Discrete Cosine Transformation (no Data Loss)
Figure 2 shows a section of the side of the car and its headlight as an 8x8 block. This block is assigned to a color value matrix that is used for the discrete cosine transformation (DCT). DCT suppresses highly frequent image parts that aren't apparent to the human eye. DCT is based on Fourier transformations that present any signal as merged (superimposed) sine signals of different frequencies and amplitudes. The Fourier transformation yields frequency and amplitude distribution values from the location of pixel values in an image. This means that large, regular areas in the image are then represented more in the lower frequency parts, whereas finer details are in the higher range. In our concrete example, DCT transforms the displayed 8x8 macro block into an 8x8 coefficient matrix. The value in the upper left corner of the coefficient matrix contains the lowest frequency parts. This coefficient at location 0,0 is normally referred to as the DC coefficient, whereas the remaining 63 coefficients are termed AC coefficients (AC = Amplitude Coefficient). As there is normally a solid relationship between the DC coefficients of two subsequent 8x8 blocks, the DC coefficient is encoded as the difference to the predecessor. The remaining 63 AC coefficients are sorted according to a set pattern.

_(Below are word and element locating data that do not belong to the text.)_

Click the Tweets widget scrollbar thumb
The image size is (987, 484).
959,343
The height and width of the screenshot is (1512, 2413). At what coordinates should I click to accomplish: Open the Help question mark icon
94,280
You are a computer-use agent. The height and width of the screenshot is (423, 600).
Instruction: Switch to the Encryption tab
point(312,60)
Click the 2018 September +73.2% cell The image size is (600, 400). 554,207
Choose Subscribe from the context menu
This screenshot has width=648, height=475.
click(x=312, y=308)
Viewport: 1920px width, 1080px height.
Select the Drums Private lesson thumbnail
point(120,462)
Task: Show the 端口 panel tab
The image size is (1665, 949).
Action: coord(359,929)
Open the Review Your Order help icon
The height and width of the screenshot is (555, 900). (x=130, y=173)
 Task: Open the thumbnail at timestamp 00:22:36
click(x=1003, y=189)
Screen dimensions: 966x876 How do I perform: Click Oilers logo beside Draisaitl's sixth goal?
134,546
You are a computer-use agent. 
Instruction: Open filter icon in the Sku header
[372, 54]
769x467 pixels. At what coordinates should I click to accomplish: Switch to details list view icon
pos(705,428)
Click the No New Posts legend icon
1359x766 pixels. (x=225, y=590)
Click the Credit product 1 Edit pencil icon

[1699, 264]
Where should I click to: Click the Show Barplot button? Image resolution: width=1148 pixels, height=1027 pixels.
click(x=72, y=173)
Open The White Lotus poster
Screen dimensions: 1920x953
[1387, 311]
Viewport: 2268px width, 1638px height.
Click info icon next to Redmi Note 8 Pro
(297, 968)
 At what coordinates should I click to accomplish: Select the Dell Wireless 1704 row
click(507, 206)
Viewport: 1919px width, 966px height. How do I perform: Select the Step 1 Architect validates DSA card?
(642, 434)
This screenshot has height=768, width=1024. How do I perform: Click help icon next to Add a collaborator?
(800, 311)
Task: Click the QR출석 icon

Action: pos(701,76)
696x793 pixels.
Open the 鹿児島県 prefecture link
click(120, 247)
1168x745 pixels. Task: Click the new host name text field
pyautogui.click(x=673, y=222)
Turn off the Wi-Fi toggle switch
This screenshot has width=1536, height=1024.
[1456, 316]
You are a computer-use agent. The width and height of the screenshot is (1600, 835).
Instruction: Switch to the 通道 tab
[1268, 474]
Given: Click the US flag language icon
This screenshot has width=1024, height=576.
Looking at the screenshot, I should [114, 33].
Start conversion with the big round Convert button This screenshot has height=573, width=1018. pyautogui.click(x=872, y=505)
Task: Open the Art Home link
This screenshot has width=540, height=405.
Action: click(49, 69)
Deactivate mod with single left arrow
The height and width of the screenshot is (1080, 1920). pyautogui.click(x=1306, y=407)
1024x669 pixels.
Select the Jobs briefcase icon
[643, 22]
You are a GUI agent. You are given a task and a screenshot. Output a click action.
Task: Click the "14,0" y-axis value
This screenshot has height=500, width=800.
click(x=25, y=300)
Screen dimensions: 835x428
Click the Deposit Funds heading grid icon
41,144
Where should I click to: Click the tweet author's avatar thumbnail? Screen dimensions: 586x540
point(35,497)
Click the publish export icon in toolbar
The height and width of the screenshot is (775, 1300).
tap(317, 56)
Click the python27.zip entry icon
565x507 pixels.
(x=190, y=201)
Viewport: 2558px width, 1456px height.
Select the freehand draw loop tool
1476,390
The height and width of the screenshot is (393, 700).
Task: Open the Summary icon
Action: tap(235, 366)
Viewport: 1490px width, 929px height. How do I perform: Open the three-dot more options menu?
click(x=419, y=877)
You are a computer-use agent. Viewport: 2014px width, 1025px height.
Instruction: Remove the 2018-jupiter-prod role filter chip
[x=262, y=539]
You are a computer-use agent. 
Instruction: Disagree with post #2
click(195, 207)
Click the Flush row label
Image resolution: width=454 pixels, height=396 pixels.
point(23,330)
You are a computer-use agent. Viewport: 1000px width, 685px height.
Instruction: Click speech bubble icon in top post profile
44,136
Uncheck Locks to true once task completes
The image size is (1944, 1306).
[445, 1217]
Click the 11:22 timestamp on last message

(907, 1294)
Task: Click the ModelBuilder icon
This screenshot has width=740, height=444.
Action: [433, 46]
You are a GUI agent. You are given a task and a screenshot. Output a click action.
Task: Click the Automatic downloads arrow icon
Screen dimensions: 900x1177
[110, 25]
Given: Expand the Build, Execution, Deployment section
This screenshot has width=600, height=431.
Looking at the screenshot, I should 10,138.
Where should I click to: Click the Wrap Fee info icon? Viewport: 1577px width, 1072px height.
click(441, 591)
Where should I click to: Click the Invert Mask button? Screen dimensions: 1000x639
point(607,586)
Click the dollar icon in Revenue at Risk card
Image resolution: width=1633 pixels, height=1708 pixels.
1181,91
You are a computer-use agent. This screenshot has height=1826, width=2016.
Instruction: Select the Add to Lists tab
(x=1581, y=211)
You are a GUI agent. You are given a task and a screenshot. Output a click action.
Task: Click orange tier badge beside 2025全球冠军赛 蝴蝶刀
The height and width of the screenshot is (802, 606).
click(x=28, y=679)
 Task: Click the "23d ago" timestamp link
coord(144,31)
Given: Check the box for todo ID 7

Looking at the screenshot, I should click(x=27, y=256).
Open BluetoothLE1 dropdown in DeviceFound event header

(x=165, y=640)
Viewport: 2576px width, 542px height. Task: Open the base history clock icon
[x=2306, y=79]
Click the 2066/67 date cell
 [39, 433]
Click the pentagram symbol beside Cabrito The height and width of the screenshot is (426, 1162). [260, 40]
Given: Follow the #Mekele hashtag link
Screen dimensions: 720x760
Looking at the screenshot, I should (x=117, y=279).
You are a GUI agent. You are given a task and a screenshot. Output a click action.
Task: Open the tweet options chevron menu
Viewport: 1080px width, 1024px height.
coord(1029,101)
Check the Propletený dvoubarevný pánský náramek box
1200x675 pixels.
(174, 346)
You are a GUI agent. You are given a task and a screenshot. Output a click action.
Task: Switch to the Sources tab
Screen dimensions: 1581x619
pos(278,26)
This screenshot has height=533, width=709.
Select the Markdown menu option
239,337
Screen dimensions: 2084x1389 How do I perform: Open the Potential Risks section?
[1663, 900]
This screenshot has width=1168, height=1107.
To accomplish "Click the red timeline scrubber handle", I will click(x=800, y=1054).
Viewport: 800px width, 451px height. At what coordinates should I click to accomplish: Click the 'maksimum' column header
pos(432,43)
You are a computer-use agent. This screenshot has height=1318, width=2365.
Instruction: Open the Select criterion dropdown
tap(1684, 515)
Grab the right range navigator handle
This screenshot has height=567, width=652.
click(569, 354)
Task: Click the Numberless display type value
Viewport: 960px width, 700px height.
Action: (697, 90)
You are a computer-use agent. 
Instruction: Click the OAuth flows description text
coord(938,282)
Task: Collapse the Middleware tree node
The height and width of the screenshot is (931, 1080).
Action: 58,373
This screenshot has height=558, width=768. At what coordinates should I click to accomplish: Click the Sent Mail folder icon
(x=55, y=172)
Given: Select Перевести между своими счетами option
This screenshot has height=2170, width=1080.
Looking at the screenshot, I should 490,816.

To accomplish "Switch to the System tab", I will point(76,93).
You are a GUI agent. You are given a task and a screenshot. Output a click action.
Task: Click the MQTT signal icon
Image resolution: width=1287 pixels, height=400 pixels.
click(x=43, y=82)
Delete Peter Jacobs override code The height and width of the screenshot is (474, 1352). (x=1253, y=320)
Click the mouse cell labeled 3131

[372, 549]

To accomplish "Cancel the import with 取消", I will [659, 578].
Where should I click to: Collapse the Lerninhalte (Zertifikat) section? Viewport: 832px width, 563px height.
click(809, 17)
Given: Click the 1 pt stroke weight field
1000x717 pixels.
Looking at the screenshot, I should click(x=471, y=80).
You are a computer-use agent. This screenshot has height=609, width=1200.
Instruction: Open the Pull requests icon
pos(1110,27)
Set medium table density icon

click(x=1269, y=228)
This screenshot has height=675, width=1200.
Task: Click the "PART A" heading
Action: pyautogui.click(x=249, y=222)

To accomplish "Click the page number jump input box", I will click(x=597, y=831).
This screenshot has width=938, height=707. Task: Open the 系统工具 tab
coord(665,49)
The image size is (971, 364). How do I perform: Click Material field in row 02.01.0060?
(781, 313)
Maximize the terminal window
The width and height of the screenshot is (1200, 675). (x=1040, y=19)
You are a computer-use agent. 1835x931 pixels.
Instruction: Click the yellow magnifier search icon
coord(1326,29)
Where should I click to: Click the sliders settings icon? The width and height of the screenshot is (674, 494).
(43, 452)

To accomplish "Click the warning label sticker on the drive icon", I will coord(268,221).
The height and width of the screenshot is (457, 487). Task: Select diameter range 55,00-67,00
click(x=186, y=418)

DCT concentrates the signal energy of a block in the lowest coefficients, especially in the DC coefficient. The higher AC coefficients are normally 0 or almost 0, because the main part of the visual information of an image lies in a continuously distributed range of values in the lower frequency area. Edges normally only constitute a small part of an image. After the discrete transformation, the coefficients are quantized in order to attain an additional compression improvement.
Figure 4: Principle flow of MPEG compression. MPEG-1 reduces the original data volume to about 1:35.